'Well?' Sperelli asked, goaded on by a sort of madness. 'Are matters
going on favourably?'
He knew he might adopt this tone with a man of this sort.
Galeazzo turned and looked at him half surprised, half suspicious. He
certainly did not expect such a question from him, and still less the
airy and perfectly calm tone in which the question was uttered.
'Ah, the time that siege of mine has lasted!' groaned the bearded
prince. 'Ages simply--I have tried every kind of manoeuvre but always
without success. I always came too late, some other fellow had always
been before me in storming the citadel. But I never lost heart. I was
convinced that sooner or later my turn would come. _Attendre pour
atteindre._ And sure enough----'
'Well?'
'Lady Heathfield is kinder to me than the Duchess of Scerni. I shall
have, I hope, the very enviable honour of being set down after you on
the list.'
He burst into a rather coarse laugh, showing his splendid teeth.

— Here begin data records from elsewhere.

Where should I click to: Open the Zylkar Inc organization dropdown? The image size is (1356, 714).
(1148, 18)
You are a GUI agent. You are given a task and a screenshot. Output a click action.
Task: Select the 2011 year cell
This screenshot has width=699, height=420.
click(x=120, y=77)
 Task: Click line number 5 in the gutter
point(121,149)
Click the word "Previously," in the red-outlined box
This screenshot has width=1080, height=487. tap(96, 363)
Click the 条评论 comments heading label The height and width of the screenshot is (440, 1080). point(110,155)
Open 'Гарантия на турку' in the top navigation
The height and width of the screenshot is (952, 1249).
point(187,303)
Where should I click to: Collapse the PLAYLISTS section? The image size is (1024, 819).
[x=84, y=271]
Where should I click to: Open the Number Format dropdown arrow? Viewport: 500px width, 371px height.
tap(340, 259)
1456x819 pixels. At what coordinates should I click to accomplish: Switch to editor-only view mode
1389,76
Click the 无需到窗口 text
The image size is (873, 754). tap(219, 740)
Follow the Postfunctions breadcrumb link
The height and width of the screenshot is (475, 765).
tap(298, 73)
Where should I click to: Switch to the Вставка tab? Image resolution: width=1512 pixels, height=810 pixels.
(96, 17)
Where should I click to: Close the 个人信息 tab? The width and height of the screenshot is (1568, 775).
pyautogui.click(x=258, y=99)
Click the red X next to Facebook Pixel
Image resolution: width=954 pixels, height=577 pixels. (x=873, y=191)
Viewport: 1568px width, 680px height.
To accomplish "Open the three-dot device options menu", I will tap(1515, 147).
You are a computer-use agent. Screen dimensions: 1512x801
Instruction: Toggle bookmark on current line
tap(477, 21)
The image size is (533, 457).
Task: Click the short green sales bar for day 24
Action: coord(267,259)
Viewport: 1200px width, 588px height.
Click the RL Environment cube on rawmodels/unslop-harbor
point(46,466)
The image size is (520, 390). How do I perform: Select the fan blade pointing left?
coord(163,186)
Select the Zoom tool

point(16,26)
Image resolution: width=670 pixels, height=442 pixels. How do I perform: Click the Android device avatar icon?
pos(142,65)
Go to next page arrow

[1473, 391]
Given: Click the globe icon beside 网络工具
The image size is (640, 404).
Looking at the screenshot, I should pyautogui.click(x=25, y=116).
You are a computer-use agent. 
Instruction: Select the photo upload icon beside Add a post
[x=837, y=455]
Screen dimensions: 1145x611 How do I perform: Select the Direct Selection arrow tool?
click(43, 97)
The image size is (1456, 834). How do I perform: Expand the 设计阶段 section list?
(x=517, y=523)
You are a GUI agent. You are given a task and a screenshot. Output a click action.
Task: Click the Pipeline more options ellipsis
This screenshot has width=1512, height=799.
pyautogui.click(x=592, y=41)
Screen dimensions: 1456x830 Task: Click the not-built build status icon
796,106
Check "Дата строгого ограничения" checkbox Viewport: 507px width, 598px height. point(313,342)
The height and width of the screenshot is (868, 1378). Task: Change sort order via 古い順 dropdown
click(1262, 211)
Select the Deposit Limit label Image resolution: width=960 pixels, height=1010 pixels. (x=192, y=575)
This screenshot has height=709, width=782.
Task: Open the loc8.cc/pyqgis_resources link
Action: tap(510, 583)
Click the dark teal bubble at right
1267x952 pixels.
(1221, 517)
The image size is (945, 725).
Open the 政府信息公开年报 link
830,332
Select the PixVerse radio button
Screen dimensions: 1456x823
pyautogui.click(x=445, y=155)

'I fancy that my doughty deeds in India, which Giulio Musellaro spread
abroad, have added to my beard several heroic strands of irresistible
virtue.'
'Ah, just in these days that beard of yours should fairly quiver with
memories.'
'What memories?'
'Memories of a Bacchic nature.'
'I don't understand.'
'What, have you forgotten the famous May Bazaar of 1884?'
'Well, upon my word, now that you remind me of it, the third anniversary
does fall on one of these next days.